### Data excerpts
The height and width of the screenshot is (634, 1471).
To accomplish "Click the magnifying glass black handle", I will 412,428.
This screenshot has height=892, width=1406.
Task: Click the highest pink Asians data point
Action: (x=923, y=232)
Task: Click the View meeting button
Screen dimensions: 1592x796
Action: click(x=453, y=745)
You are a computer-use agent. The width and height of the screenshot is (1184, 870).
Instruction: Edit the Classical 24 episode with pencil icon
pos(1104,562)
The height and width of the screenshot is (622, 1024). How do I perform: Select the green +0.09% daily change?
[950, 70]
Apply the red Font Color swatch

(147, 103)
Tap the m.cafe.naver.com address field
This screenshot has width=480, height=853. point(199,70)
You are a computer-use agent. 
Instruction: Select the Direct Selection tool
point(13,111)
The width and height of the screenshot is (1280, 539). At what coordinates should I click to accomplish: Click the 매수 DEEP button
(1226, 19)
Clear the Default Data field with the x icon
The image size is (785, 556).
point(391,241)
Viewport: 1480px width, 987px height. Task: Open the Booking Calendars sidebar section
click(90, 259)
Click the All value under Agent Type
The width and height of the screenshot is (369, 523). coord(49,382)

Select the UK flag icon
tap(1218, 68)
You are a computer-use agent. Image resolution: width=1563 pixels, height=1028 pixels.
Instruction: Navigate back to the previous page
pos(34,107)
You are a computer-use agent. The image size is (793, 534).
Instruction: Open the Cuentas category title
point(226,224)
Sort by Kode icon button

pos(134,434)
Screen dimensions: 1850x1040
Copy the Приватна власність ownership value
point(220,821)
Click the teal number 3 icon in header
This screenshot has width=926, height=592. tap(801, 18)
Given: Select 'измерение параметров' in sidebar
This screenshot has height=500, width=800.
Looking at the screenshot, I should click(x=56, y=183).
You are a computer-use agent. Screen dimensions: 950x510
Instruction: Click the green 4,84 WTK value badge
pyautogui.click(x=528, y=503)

### What to produce
Copy out each line of the listing that holds "computer".

### Your response
You are a computer-use agent. The width and height of the screenshot is (1184, 870).
You are a computer-use agent. 
You are a computer-use agent. Image resolution: width=1563 pixels, height=1028 pixels.
You are a computer-use agent. The image size is (793, 534).
You are a computer-use agent. Screen dimensions: 950x510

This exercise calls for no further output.